EXERCISE DESCRIPTION:
Only one stretch of the data below is needed: the line with "Instruction: Select the" through the last line. Output it exactly and drop the pictures.

(Collected data entries)
________________
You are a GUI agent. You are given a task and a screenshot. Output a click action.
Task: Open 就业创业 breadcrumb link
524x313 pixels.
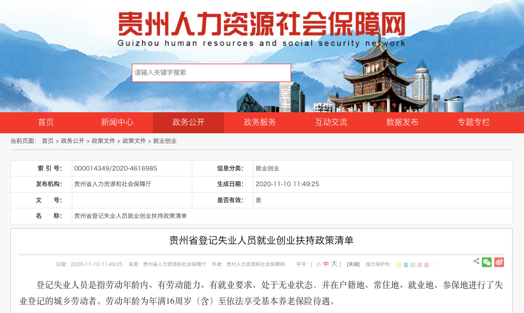165,141
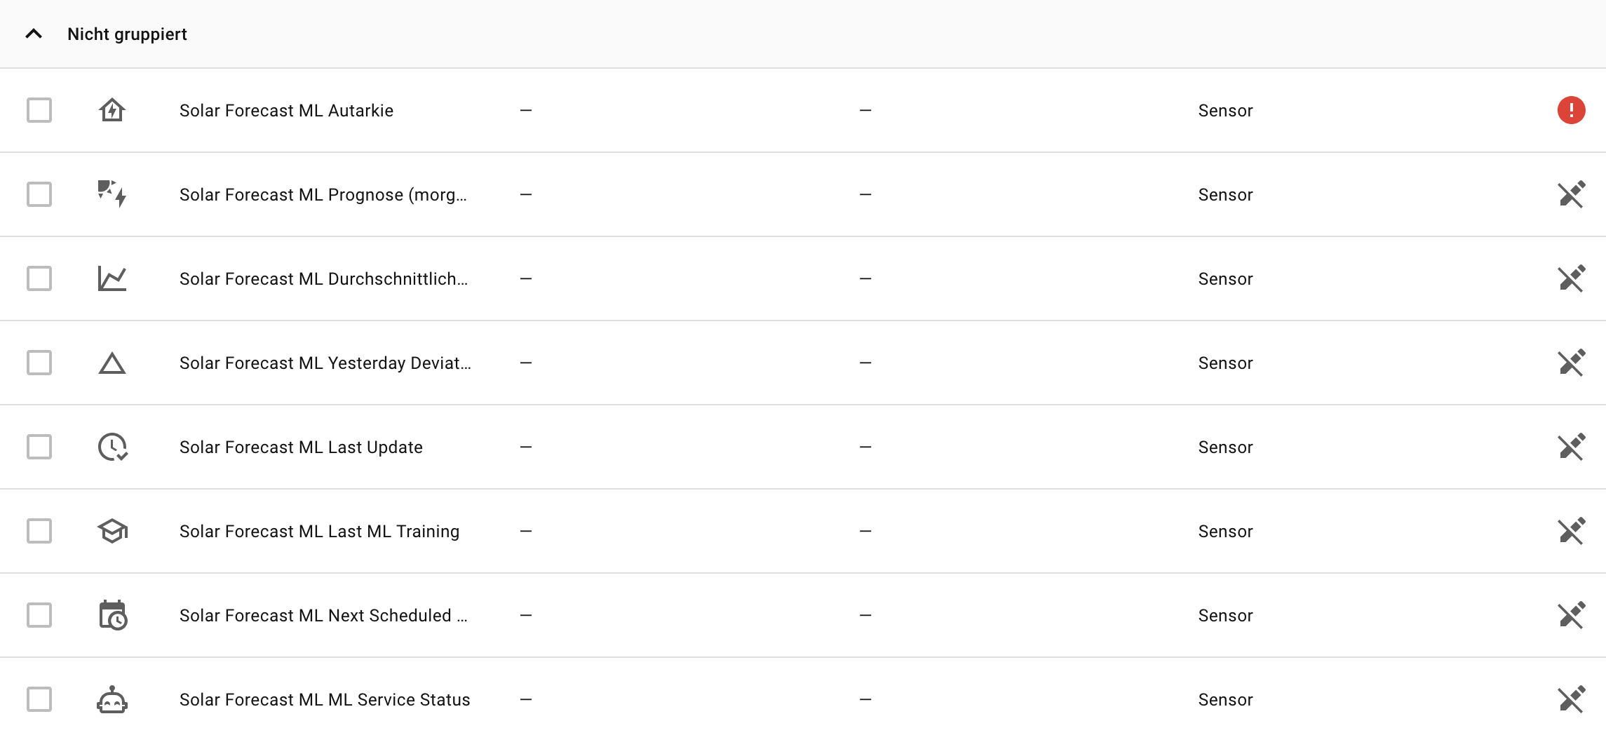Click the weather lightning icon for Prognose

click(x=112, y=194)
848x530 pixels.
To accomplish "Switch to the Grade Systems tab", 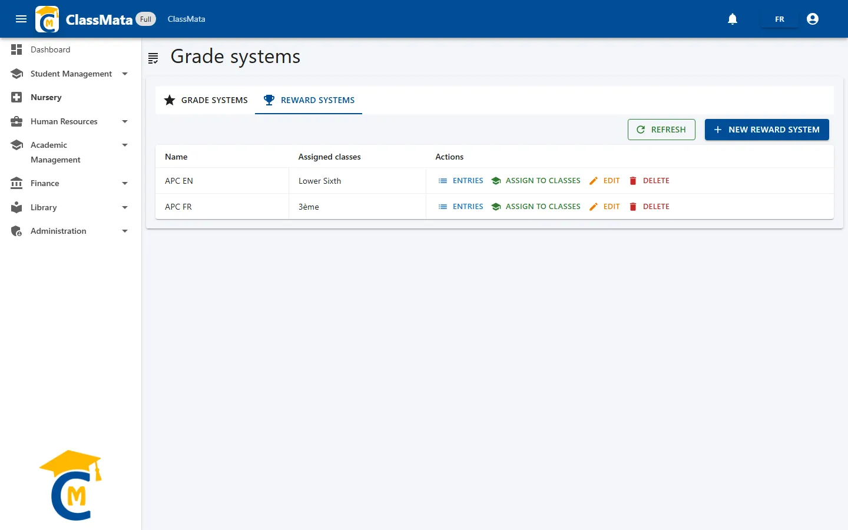I will click(x=206, y=100).
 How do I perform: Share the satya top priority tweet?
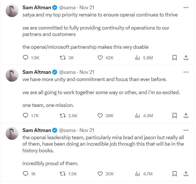pyautogui.click(x=186, y=58)
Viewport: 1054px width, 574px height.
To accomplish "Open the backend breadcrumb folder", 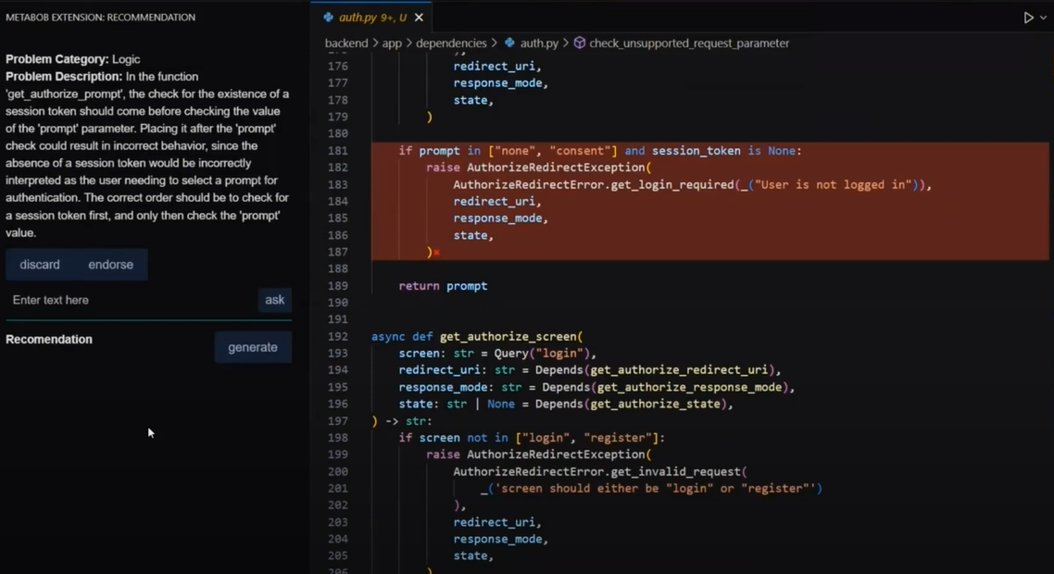I will click(345, 43).
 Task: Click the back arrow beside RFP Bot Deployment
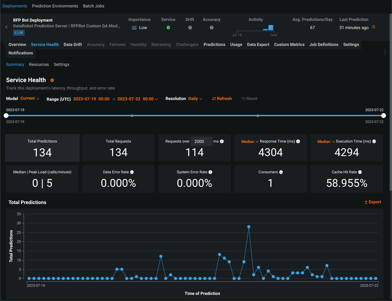point(6,27)
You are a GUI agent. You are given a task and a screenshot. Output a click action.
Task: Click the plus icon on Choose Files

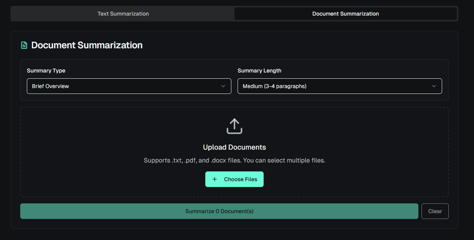[215, 179]
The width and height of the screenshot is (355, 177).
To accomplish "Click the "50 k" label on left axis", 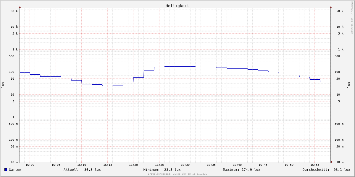I will point(14,11).
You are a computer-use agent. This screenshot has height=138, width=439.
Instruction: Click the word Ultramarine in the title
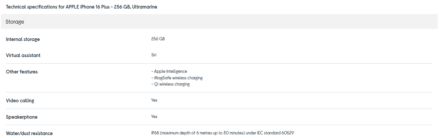coord(144,7)
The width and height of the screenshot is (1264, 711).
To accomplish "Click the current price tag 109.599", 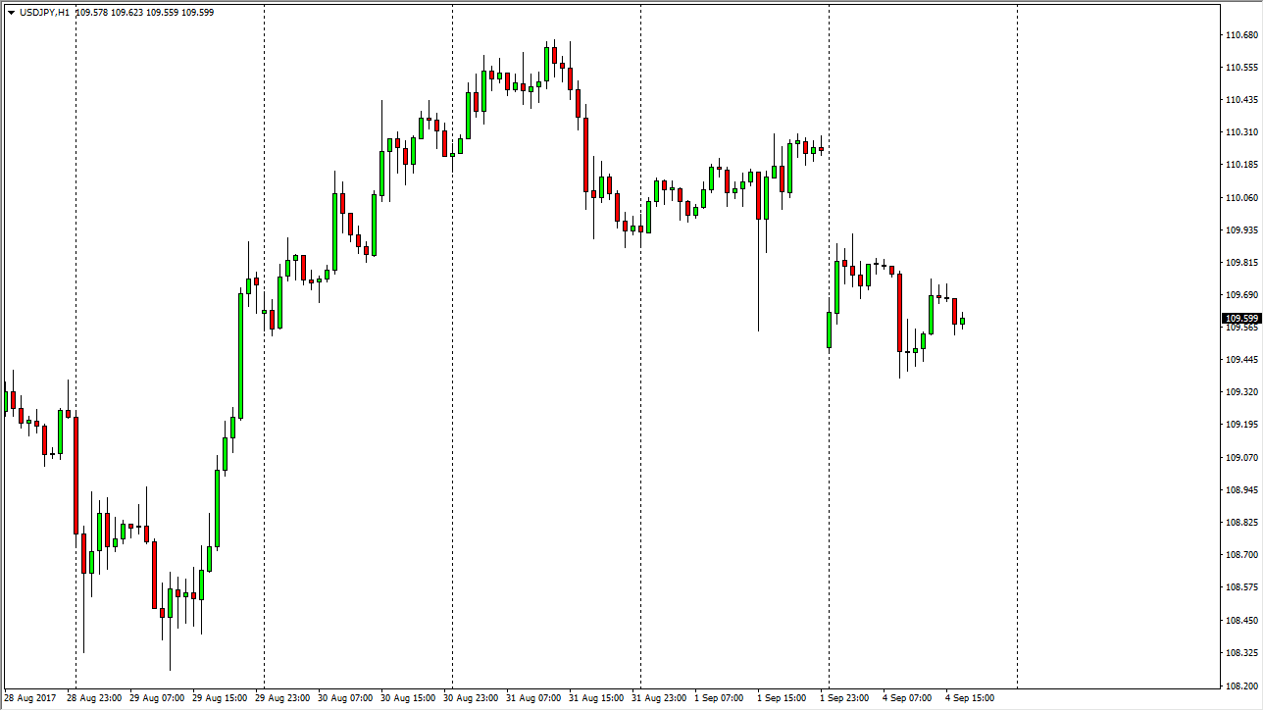I will tap(1241, 319).
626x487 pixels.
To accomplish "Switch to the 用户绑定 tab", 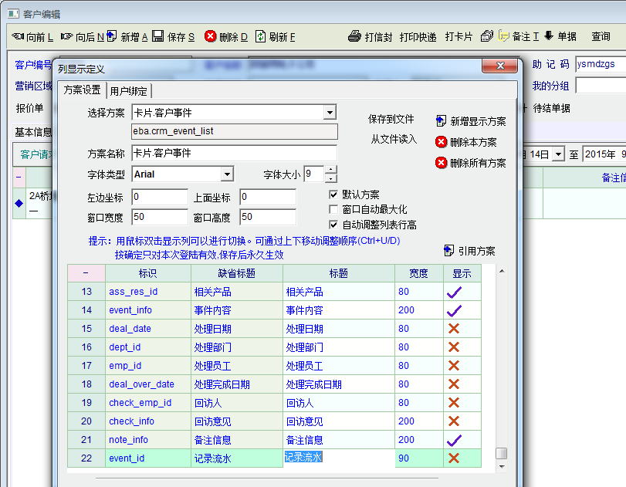I will pos(130,90).
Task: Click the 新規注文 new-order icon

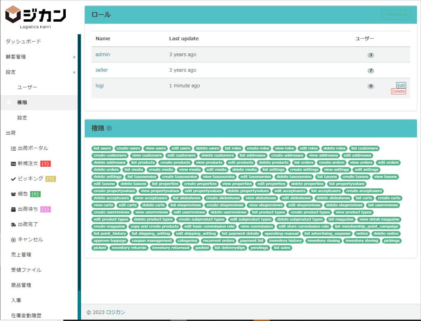Action: point(13,164)
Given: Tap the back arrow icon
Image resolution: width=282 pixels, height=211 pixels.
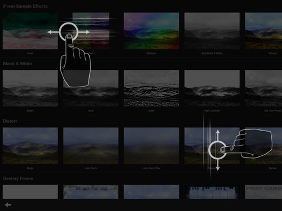Looking at the screenshot, I should coord(8,205).
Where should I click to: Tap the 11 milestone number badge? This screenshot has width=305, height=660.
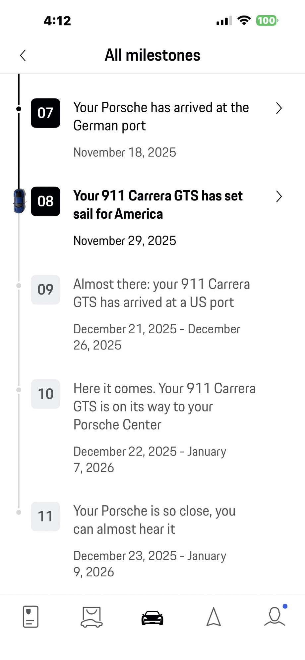45,517
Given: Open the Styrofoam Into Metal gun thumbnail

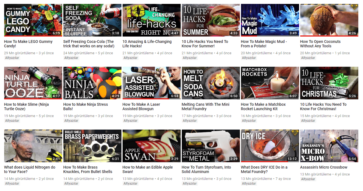Looking at the screenshot, I should pyautogui.click(x=211, y=146).
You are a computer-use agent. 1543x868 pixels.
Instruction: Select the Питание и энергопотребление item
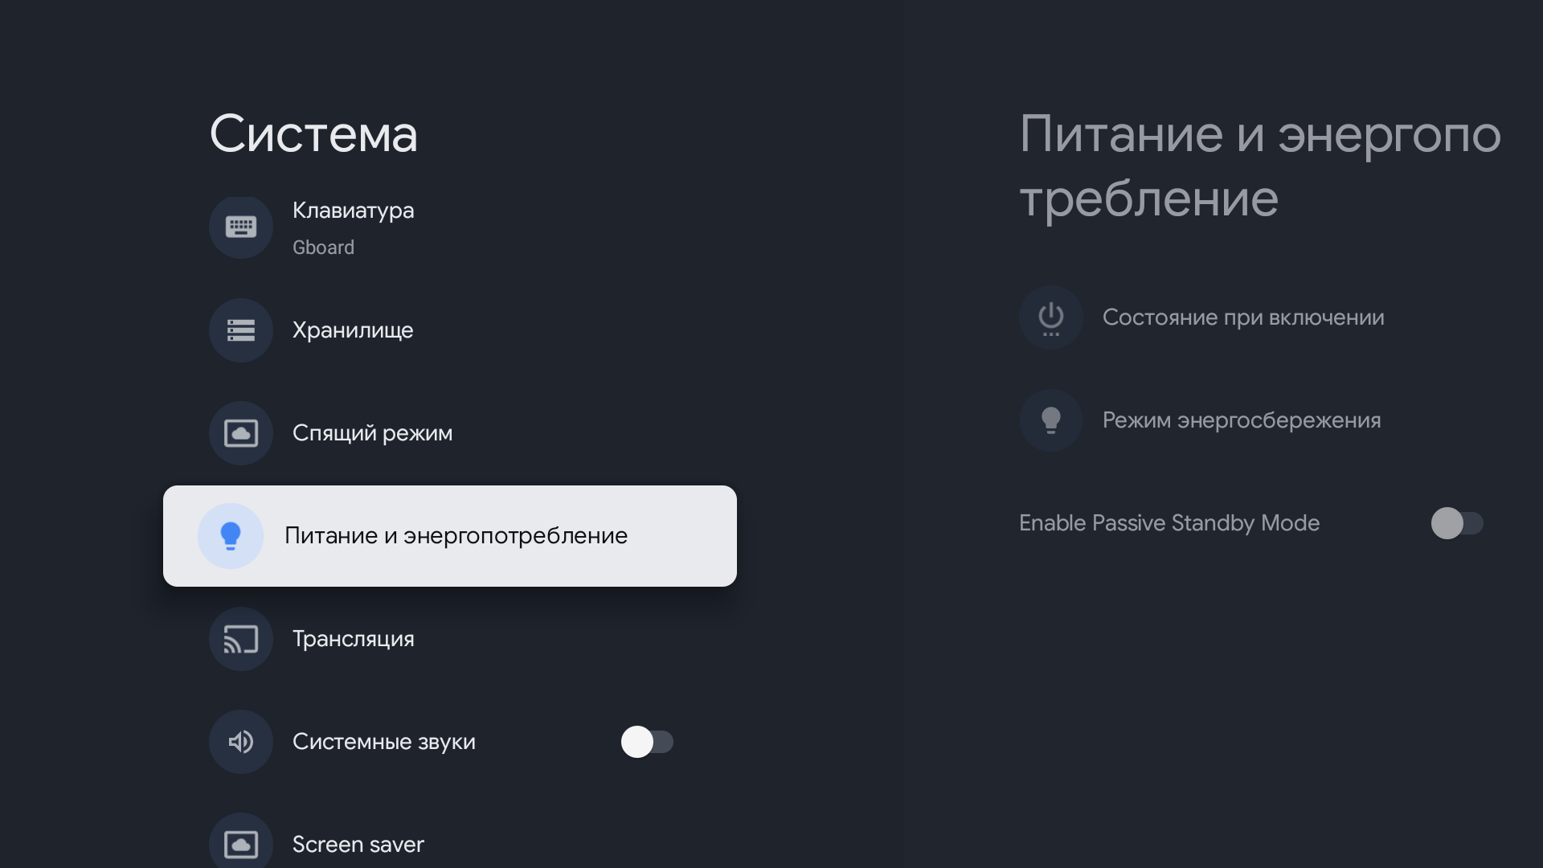[456, 536]
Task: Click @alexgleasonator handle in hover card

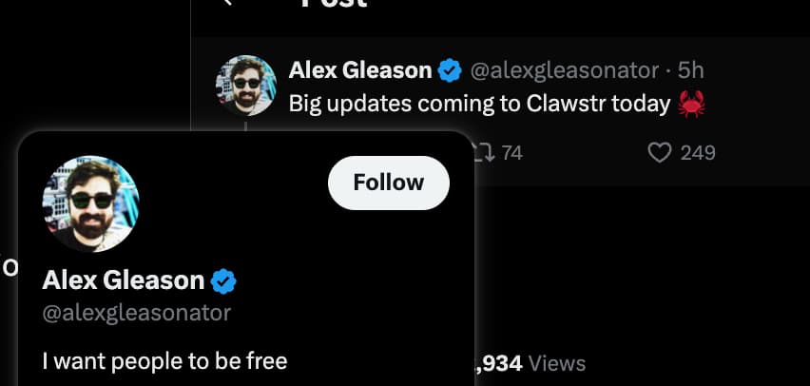Action: coord(136,313)
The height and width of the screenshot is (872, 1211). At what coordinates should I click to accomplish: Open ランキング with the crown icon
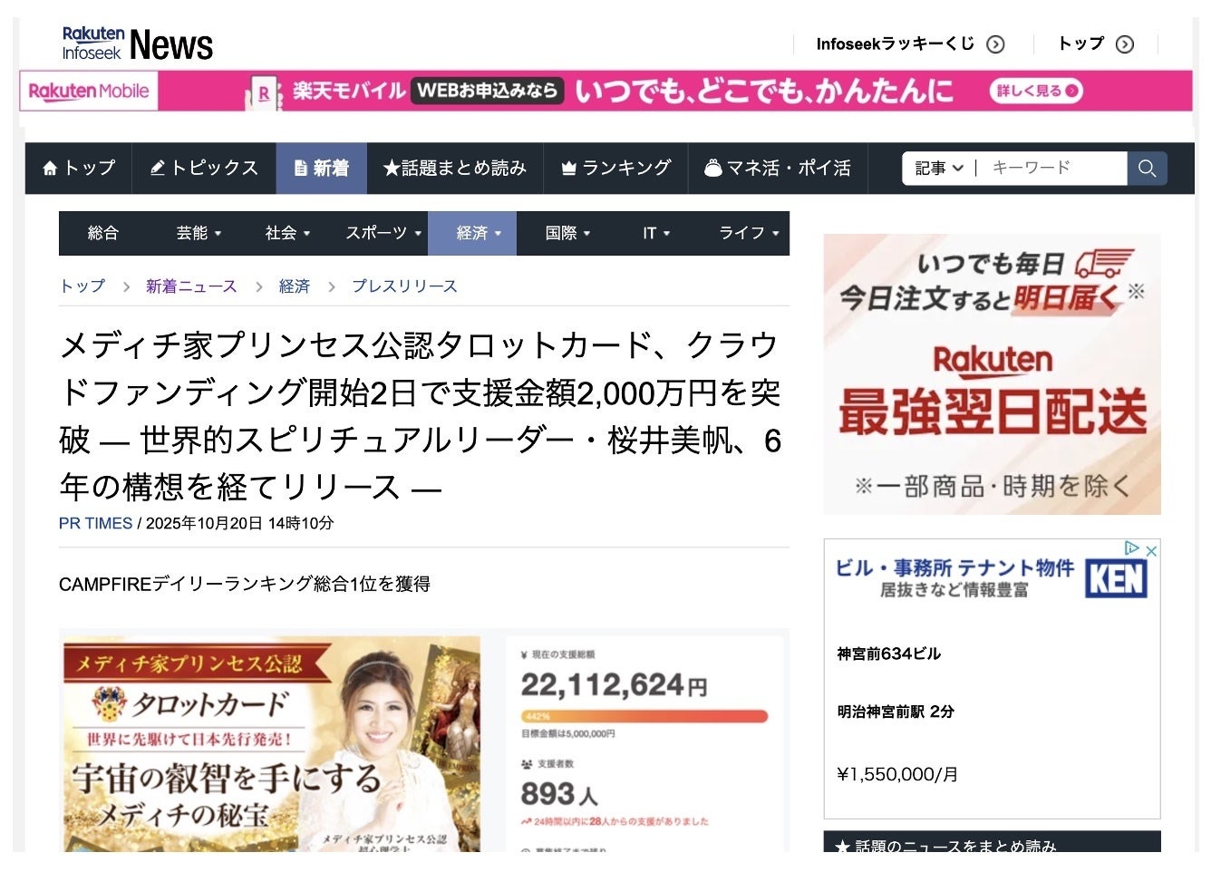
________________
ANSWER BELOW:
Instruction: Select the Питание и энергопотребление item
[456, 536]
Task: Click @alexgleasonator handle in hover card

Action: coord(136,313)
The height and width of the screenshot is (872, 1211). At what coordinates should I click to accomplish: Open ランキング with the crown icon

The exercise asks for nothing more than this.